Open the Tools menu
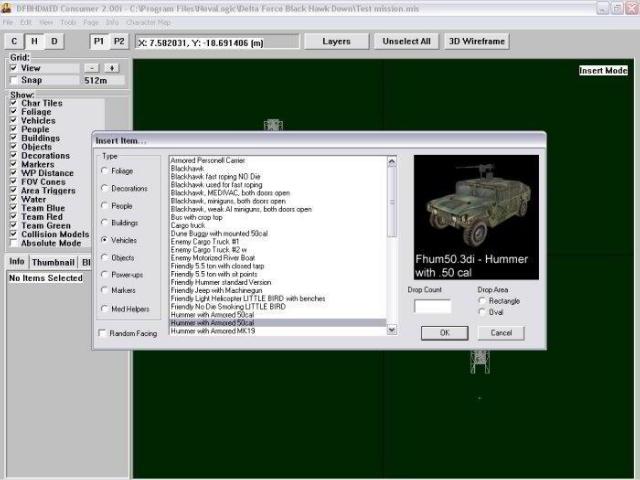This screenshot has height=480, width=640. coord(68,21)
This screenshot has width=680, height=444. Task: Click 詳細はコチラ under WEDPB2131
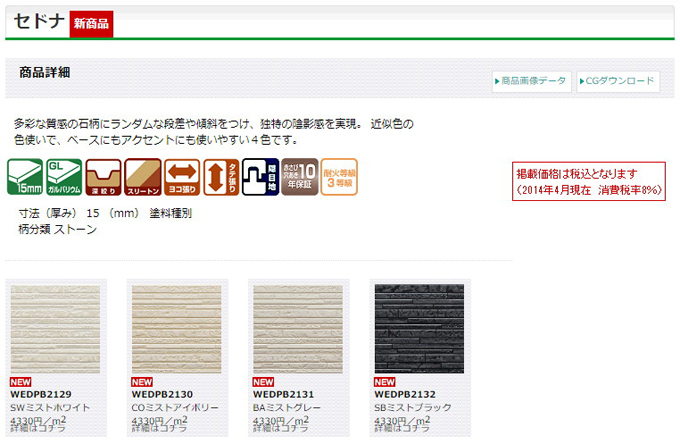coord(281,428)
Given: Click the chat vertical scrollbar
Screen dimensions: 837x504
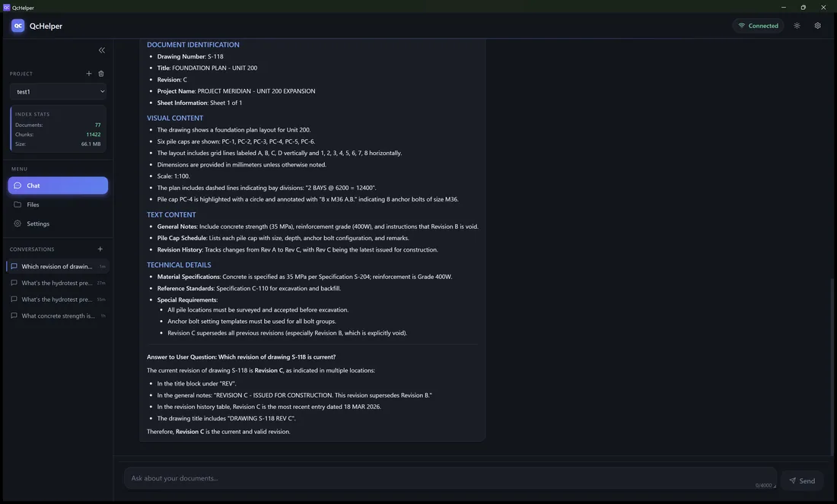Looking at the screenshot, I should [833, 366].
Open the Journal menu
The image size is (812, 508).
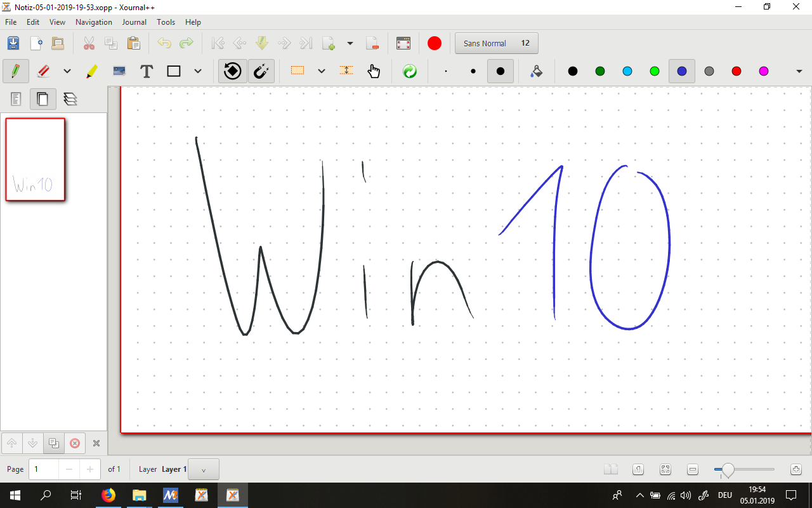134,22
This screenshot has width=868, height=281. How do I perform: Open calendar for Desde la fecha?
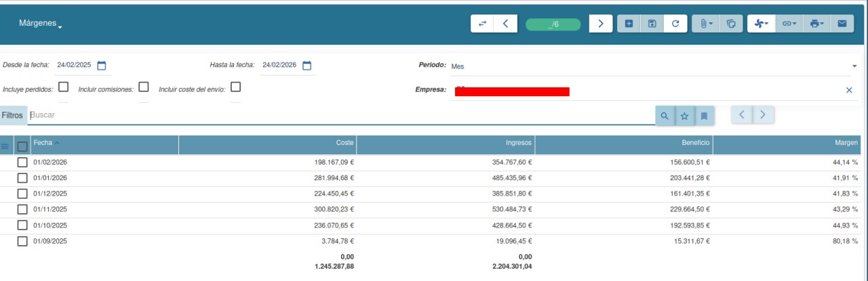(102, 66)
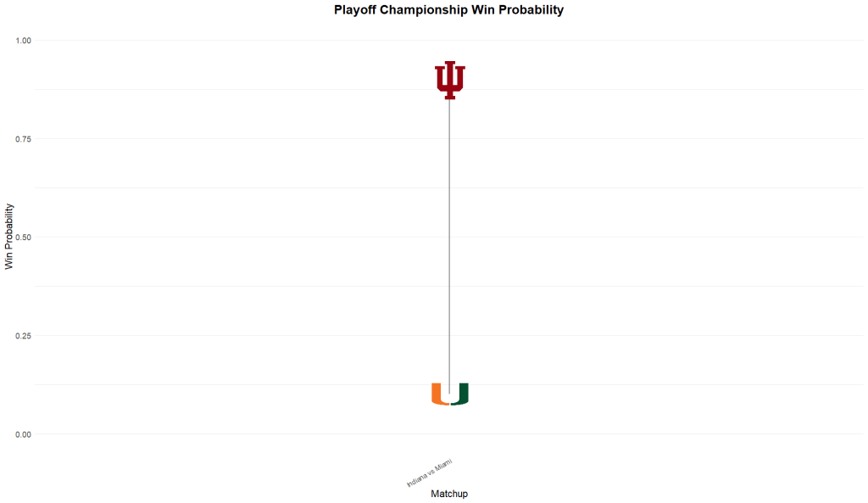Viewport: 868px width, 503px height.
Task: Click the 0.25 y-axis label
Action: pyautogui.click(x=22, y=336)
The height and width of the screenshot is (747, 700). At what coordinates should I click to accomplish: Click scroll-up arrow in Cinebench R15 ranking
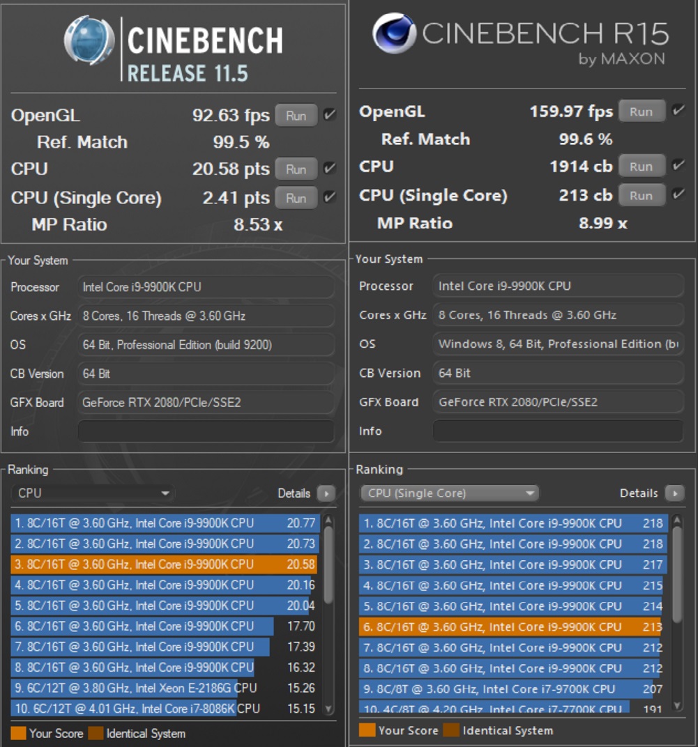[676, 521]
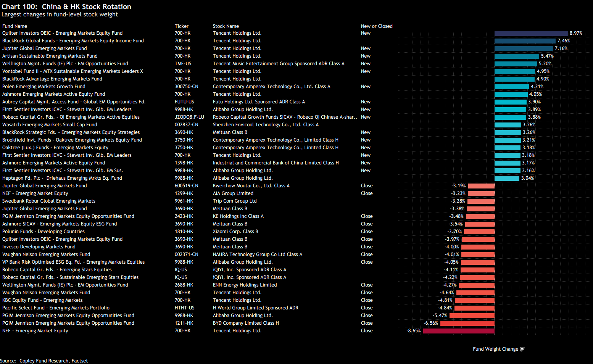Image resolution: width=593 pixels, height=364 pixels.
Task: Select the Polunin Funds - Developing Countries row
Action: (44, 232)
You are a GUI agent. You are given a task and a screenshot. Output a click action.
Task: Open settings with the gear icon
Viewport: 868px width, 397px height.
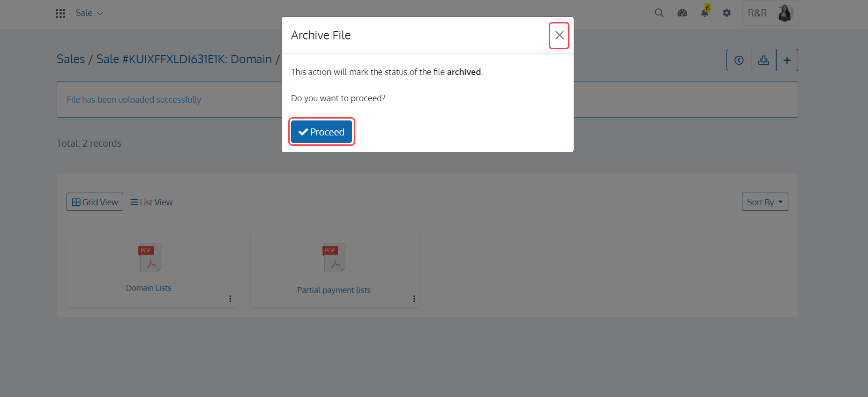[727, 13]
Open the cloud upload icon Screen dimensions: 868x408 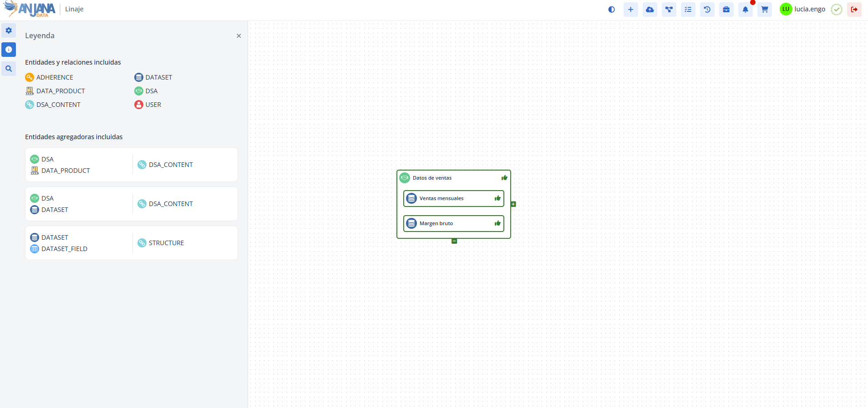tap(650, 10)
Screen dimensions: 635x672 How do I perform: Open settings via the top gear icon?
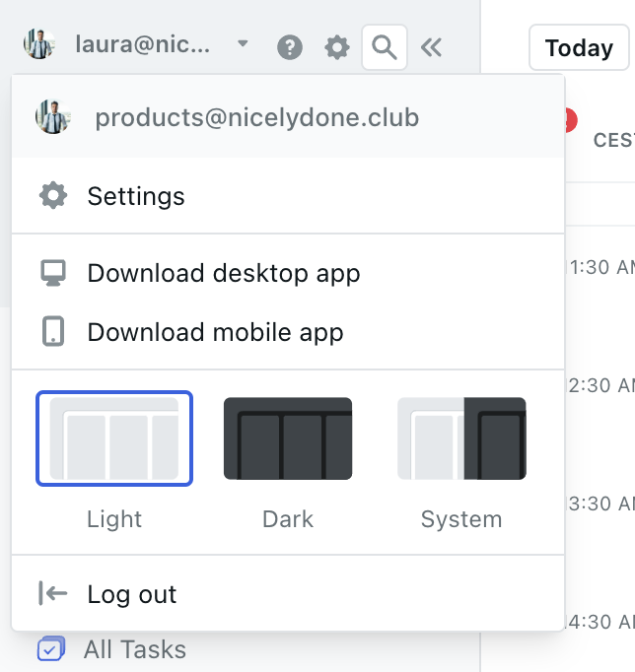coord(337,46)
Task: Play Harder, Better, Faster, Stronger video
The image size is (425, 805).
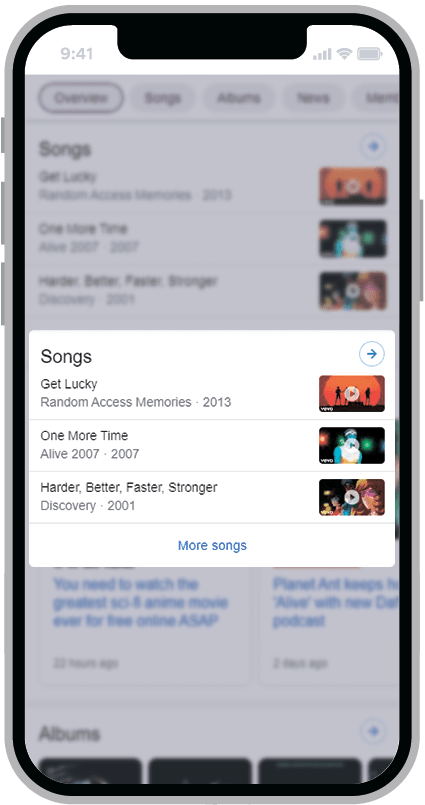Action: 352,497
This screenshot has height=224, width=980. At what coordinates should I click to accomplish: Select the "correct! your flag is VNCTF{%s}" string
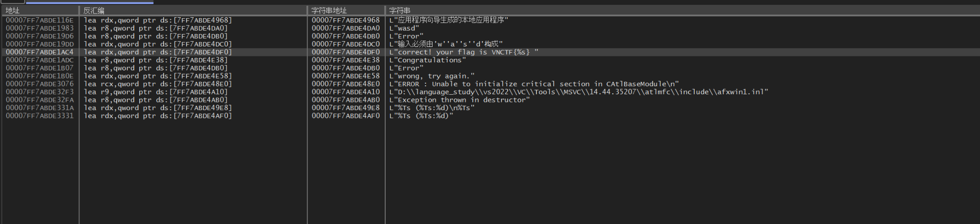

★ ★ ★ ★ ★

Work to complete:
Verbatim transcription needed, from the opening line of the entries above through the line containing "Open the Journal menu"; pictures do not belong in it.

Exercise result:
Open the Tools menu
This screenshot has height=480, width=640. coord(68,21)
This screenshot has width=680, height=444. Task: Click 詳細はコチラ under WEDPB2131
coord(281,428)
Given: Click the chat vertical scrollbar
Screen dimensions: 837x504
Looking at the screenshot, I should [833, 366].
Open the Journal menu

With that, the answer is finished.